Arrivò al seguito della famiglia giusto in tempo per sostenere al Cairoli gli esami di maturità classica e se ne andò trentaduenne già all’apice della fama.

Fra l’altro, è proprio in città (magari, chitarra in mano, attorno al grande tavolo giallo della sede varesina del Partito Liberale laddove Piero Chiara, da segretario provinciale, imperava) che gli venne di vergare alcune delle sue più belle canzoni a partire, e si era nel 1961, dalla immortale ‘Il poeta’.

Pochi giorni fa, mio ospite al Caffè Zamberletti, ecco Bruno parlare del suo recentissimo romanzo (‘Il caso del pompelmo levigato’).

Ricorda le infinite difficoltà incontrate per ottenerne la pubblicazione. I rifiuti garbati. Gli inviti a tornare al suo mestiere “che sa fare tanto bene”…L’aiuto di Franco Battiato e poi di Elisabetta Sgarbi che, alla fine, gli ha aperto le porte della Bompiani.

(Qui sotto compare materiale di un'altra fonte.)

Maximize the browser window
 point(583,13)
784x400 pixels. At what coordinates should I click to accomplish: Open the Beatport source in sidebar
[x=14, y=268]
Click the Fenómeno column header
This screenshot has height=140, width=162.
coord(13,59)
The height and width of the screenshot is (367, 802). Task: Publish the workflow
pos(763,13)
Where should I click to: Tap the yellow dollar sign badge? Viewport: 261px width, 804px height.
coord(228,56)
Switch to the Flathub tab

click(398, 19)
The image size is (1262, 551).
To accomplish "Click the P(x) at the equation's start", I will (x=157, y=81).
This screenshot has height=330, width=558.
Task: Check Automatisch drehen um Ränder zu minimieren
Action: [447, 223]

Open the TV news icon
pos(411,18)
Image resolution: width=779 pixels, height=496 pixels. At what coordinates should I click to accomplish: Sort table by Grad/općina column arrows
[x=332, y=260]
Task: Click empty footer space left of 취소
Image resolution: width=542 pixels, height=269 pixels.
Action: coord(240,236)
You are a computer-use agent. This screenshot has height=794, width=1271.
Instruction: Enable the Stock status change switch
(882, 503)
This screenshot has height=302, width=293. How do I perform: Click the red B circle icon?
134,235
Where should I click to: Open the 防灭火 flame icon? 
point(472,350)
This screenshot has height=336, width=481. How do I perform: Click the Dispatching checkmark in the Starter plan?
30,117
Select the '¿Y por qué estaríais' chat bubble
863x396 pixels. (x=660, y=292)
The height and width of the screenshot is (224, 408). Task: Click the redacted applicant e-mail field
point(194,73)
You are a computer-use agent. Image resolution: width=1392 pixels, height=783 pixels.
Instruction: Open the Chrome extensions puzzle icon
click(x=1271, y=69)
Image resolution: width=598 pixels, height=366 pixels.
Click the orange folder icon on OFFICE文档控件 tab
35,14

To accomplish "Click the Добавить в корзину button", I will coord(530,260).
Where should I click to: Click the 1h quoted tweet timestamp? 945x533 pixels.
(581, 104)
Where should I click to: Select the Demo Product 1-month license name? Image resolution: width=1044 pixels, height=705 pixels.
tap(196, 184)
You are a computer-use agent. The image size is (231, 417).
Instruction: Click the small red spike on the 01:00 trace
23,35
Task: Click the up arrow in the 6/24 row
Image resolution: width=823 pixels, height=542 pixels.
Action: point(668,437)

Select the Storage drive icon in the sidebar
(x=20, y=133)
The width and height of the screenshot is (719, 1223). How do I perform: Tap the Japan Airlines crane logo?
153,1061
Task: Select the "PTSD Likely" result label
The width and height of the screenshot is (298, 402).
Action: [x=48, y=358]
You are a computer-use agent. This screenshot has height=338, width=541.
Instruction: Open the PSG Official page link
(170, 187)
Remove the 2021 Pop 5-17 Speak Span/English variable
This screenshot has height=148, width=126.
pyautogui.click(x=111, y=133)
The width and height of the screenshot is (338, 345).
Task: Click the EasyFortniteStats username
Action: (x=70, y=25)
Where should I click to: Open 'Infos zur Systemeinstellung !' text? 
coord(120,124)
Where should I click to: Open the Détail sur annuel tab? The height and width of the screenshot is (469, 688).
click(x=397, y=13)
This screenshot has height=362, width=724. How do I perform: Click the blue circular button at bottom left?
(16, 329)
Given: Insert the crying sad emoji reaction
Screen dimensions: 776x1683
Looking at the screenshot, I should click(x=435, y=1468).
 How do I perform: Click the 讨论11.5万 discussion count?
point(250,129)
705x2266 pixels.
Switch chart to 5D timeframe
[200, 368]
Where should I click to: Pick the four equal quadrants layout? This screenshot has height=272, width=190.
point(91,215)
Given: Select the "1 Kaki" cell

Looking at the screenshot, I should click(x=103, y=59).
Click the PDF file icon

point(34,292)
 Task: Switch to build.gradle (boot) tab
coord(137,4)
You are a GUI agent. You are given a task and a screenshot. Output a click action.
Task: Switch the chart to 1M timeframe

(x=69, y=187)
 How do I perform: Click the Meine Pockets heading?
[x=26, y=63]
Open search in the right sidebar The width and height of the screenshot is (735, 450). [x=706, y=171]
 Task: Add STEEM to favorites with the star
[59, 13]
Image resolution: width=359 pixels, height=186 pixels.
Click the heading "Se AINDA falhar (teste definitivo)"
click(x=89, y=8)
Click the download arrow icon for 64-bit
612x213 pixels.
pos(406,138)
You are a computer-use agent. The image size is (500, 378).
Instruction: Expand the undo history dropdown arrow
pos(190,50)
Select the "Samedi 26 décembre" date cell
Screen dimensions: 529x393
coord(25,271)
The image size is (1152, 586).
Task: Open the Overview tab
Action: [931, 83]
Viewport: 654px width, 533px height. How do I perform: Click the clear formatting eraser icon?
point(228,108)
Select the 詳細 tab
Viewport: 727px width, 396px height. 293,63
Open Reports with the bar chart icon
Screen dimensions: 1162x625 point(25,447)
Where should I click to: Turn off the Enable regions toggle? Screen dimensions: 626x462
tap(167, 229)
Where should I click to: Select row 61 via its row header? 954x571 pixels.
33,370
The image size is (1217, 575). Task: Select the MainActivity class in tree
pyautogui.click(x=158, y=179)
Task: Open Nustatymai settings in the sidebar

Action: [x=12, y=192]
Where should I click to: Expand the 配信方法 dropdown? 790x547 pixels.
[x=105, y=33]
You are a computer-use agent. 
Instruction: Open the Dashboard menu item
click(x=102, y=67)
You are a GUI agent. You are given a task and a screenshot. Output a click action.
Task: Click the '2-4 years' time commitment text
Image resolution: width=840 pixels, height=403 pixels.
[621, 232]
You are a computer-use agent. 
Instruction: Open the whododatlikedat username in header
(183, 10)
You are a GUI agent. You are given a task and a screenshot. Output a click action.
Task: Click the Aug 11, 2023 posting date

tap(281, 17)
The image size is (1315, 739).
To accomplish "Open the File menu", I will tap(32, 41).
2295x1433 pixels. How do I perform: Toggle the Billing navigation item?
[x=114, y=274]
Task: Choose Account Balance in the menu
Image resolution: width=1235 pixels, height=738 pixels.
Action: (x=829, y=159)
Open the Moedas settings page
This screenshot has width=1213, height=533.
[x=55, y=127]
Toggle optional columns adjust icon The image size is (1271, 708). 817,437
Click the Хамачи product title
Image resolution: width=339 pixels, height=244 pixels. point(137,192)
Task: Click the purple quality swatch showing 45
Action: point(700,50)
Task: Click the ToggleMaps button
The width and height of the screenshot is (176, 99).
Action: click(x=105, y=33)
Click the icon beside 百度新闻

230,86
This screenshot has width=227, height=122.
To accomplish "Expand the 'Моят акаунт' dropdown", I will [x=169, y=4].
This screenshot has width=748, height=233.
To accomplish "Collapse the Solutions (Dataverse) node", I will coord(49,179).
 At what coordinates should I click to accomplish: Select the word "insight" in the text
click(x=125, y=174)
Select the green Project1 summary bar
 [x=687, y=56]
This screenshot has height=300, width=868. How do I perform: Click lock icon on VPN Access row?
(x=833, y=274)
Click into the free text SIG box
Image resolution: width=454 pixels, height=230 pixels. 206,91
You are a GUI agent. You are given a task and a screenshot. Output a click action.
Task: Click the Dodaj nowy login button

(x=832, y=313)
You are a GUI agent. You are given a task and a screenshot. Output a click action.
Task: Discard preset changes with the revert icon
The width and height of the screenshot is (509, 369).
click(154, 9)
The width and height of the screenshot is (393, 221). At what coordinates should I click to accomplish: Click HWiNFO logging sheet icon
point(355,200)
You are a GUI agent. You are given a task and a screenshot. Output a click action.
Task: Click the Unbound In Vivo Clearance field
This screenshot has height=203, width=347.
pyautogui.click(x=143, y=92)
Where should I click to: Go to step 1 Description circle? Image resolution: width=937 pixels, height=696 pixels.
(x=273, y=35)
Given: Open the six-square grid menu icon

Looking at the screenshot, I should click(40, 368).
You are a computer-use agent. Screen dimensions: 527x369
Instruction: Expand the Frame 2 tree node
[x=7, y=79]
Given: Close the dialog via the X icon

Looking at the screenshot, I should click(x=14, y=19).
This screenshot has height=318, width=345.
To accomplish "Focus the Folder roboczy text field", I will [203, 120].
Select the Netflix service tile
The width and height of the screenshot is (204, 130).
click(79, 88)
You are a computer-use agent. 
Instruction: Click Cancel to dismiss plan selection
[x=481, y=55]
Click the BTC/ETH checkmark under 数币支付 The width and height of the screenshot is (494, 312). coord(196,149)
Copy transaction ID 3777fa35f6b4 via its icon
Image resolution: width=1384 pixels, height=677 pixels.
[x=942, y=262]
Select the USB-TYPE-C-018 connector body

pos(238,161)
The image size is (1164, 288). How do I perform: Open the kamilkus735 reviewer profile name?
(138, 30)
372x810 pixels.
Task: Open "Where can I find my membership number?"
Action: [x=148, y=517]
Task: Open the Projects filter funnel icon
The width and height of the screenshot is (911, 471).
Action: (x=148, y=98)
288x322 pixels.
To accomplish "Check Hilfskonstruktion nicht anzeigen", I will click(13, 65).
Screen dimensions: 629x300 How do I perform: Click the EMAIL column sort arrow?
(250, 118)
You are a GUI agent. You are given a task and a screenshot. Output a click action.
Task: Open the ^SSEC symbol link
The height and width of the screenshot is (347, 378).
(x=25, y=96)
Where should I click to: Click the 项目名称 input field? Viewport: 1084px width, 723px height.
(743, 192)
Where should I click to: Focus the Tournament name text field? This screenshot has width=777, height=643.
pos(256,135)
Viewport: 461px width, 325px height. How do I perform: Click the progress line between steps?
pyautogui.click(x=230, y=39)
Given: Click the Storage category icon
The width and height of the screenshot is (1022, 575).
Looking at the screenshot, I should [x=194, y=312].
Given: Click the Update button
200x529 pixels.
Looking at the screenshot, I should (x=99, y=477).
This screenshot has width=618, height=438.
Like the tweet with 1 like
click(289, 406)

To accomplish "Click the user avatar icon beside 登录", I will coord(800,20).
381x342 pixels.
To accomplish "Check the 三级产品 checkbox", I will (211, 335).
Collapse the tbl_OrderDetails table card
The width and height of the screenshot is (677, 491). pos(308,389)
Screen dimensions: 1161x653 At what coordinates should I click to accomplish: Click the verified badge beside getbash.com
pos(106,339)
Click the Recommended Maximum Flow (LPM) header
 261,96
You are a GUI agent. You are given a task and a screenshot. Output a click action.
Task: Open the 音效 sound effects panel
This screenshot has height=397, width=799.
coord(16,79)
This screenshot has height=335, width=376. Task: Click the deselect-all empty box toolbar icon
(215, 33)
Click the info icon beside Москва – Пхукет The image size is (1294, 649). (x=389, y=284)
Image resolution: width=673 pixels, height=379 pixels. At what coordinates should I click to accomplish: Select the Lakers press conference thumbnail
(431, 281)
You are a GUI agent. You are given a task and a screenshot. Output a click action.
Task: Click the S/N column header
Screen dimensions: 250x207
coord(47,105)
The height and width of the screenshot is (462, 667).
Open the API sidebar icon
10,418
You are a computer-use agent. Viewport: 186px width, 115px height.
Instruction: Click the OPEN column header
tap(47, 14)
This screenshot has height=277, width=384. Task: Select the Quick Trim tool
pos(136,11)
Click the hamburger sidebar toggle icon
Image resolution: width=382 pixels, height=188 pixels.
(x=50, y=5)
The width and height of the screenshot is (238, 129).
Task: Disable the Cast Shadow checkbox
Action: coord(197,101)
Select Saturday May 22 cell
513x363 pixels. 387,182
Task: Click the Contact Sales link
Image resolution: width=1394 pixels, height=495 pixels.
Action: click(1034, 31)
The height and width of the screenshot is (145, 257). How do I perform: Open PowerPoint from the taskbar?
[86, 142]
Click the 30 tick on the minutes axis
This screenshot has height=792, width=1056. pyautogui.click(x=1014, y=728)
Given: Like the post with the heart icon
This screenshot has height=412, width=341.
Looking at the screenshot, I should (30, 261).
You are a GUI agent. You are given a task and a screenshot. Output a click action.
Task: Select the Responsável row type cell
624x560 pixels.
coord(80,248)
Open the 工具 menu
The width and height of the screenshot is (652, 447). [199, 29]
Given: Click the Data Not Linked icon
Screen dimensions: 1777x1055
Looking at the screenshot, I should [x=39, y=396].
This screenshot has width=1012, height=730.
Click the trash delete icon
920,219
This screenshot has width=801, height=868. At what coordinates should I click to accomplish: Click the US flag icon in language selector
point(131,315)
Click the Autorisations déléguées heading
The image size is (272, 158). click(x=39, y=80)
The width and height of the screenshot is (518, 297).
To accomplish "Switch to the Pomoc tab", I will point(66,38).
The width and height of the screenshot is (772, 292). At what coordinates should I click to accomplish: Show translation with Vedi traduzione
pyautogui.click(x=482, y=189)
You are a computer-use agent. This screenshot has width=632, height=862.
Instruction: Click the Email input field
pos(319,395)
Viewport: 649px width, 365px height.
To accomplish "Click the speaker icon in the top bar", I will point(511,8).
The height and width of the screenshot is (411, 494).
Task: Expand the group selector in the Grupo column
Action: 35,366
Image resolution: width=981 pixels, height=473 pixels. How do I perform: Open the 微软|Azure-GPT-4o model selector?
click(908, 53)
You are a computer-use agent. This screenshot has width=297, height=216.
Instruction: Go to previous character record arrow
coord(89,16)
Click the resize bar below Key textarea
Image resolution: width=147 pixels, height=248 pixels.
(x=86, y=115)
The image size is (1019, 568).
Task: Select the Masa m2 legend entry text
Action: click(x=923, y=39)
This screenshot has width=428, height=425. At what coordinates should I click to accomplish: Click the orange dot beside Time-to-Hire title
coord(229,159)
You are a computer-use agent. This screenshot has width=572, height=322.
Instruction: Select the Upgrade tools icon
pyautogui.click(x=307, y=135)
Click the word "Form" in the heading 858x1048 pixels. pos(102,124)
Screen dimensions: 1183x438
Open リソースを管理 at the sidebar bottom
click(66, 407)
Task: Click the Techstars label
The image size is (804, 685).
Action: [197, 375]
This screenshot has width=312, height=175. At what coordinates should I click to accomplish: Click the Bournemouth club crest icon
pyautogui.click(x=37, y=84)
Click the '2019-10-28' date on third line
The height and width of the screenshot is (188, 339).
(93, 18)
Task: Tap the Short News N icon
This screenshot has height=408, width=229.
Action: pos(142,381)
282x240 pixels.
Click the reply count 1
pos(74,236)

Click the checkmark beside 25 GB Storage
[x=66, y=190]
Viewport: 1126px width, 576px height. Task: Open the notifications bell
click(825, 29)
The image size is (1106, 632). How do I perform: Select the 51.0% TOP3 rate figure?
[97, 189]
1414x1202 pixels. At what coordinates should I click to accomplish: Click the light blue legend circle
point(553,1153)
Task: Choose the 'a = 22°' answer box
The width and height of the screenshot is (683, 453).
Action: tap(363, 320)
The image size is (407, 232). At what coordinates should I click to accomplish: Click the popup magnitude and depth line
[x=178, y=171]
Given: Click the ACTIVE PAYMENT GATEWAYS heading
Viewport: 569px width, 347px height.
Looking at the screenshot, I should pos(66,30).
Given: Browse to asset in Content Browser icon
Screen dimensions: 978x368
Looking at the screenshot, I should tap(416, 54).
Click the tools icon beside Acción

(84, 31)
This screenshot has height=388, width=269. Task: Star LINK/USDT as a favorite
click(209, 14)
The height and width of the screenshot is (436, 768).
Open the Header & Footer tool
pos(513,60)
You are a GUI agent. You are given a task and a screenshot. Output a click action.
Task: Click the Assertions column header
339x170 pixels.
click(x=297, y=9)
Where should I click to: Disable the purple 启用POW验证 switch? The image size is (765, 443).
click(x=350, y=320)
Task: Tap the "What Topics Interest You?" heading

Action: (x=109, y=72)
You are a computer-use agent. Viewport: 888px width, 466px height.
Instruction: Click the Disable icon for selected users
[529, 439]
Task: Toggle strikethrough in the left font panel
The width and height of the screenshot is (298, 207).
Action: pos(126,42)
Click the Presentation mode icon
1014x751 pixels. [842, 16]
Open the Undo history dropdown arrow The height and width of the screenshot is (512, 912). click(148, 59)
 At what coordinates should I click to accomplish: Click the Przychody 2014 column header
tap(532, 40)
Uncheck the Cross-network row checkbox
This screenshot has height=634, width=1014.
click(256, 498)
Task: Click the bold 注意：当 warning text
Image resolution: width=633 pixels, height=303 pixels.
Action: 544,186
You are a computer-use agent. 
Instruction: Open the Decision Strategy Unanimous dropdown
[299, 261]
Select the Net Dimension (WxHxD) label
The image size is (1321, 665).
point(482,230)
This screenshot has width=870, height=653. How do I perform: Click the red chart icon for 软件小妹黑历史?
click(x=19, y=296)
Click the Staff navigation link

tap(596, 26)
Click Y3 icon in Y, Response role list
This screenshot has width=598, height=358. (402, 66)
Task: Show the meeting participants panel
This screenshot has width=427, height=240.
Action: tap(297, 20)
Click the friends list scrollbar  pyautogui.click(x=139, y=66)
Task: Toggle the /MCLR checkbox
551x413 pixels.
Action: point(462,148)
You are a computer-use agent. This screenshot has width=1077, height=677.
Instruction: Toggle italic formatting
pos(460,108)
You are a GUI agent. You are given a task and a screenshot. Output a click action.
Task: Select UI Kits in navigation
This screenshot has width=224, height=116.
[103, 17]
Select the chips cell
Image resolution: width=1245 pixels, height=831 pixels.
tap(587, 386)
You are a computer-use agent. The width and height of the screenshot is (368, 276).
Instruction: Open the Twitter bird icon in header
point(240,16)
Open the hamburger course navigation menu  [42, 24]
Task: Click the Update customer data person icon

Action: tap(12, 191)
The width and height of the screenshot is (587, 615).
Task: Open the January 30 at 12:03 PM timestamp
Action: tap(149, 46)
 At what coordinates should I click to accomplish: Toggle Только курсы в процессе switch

Gli dico (ed è vero) che il racconto mi piace un sacco e che mi ha stimolato al punto che, mano mano, leggendolo, mi è occorso di sottolinearne le frasi più coinvolgenti o particolari e di cercare di scoprire l’origine e il perchè – spesso letterari, musicali o cinematografici – dei nomi scelti per i protagonisti come di molti degli accadimenti narrati.

Mi dice di avere avuto un grande maestro che poi è anche il mio: “Da ragazzo, ho corretto le bozze de ‘I giovedì della signora Giulia’ che Chiara scriveva all’epoca per ‘Il Giornale del Popolo’” (sul quale l’opera uscì a puntate firmata con lo pseudonimo ‘Nick Inghirami’) “Pagine e pagine piene di cancellature sulle quali, a volte, alla fine, restavano solo tre o quattro parole. ‘Scrivere è facile’, mi diceva Piero, ‘Quel che difficile è eliminare il superfluo. Posso mettere in pagina milioni di parole, ma quelle che davvero servono sono poche, pochissime!’ Ecco il segreto della sua sudata ‘facilità’. Ecco la lezione che mi è rimasta dentro e che ho cercato, oggi, con ‘Il caso del pompelmo levigato’ di seguire”.